Inexpiable is a German silent film drama by Georg Jacoby in 1917 with propagandistic undertones. Adele Sandrock can be seen here in one of her early film roles as the mother of two sons.

action

It tells the fate of a mother and her two different sons who went different ways in the First World War in order to work for the “glory of their fatherland”. While the older son reports to the front, the younger goes to an ammunition factory.
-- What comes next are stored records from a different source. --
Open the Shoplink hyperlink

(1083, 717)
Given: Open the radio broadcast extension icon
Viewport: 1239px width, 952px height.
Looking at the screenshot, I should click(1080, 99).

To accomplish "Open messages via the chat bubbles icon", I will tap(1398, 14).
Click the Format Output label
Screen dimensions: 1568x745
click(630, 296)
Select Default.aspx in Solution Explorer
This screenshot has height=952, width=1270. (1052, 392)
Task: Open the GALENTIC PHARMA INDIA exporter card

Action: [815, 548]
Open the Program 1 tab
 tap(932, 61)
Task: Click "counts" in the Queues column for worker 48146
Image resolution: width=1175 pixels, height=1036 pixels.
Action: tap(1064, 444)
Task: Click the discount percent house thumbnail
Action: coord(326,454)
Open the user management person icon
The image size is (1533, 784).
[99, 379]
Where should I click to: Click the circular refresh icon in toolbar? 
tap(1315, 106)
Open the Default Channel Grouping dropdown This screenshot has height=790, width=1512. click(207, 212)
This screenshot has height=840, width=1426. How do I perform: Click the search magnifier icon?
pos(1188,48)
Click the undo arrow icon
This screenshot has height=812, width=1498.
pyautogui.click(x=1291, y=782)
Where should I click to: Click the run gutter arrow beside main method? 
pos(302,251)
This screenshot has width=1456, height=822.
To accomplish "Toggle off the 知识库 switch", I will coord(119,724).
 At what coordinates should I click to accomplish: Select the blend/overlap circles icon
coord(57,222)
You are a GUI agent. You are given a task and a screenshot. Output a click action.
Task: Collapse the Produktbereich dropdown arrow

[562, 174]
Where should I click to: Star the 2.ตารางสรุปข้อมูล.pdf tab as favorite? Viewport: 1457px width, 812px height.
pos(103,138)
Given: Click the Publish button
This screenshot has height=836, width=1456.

There, however, he soon came under the influence (branded as perishable in history) of a man posing as a fighter for workers' rights who incited him and his colleagues to strike.

This strike now leads to the fact that the other son and his comrades have considerable problems with the ammunition supply, and their lives are therefore exposed to the greatest danger. After all, for this very reason, the soldier's brother fell into the field. Only now does the younger brother recognize his mistake and wants to make atonement for what he did by reporting to the front. Instead, the old mother takes the vacant space at the lathe in the ammunition factory.

Production notes

Uns atonement was created in mid-1917 on the Tempelhofer Feld. The three-act play with a length of 1133 meters passed the film censorship in July 1917 and was probably premiered a little later.

Thematically not entirely dissimilar was the propaganda film "Mères françaises" with Sarah Bernhardt in the mother role , which was shot at almost the same time by France, the enemy of the war . In contrast to the film Unsühnbar , which was almost exclusively intended to strengthen the combat morale at home and among German soldiers, the French film struck an extremely hateful tone against the war opponent Germany.

criticism

The Cinematographische Rundschau called Unsühnbar and the 1917 BUFA film Jan Vermeulen, the miller from Flanders, “two masterpieces from Jakoby's direction”.